Data excerpts:
⁂
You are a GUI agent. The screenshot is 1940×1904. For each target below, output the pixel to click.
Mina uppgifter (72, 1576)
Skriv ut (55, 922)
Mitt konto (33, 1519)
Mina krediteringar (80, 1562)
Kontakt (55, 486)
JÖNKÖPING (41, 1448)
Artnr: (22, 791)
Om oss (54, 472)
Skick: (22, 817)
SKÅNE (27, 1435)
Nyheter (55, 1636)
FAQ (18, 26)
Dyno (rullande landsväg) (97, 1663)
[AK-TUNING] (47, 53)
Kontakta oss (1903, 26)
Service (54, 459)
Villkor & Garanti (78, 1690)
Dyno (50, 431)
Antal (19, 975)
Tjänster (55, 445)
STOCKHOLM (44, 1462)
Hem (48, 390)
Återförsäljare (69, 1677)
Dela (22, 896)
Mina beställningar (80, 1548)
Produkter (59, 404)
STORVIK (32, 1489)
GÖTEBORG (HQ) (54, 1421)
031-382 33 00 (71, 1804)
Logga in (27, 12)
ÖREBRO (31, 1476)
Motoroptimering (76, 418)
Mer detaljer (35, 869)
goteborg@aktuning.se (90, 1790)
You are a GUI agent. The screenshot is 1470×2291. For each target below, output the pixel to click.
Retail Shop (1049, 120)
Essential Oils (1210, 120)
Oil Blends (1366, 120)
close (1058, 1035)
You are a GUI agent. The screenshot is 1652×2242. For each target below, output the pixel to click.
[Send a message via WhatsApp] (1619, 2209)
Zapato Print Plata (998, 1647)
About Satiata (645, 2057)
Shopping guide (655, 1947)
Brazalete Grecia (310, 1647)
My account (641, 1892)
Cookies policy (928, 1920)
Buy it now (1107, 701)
⁂
• Work instruction:
The answer is the run of lines above from the line containing "Artnr: (22, 791)" through the line containing "close (1058, 1035)", copied exactly and alone.

• Your response:
Artnr: (22, 791)
Om oss (54, 472)
Skick: (22, 817)
SKÅNE (27, 1435)
Nyheter (55, 1636)
FAQ (18, 26)
Dyno (rullande landsväg) (97, 1663)
[AK-TUNING] (47, 53)
Kontakta oss (1903, 26)
Service (54, 459)
Villkor & Garanti (78, 1690)
Dyno (50, 431)
Antal (19, 975)
Tjänster (55, 445)
STOCKHOLM (44, 1462)
Hem (48, 390)
Återförsäljare (69, 1677)
Dela (22, 896)
Mina beställningar (80, 1548)
Produkter (59, 404)
STORVIK (32, 1489)
GÖTEBORG (HQ) (54, 1421)
031-382 33 00 (71, 1804)
Logga in (27, 12)
ÖREBRO (31, 1476)
Motoroptimering (76, 418)
Mer detaljer (35, 869)
goteborg@aktuning.se (90, 1790)
You are a GUI agent. The screenshot is 1470×2291. For each target below, output the pixel to click.
Retail Shop (1049, 120)
Essential Oils (1210, 120)
Oil Blends (1366, 120)
close (1058, 1035)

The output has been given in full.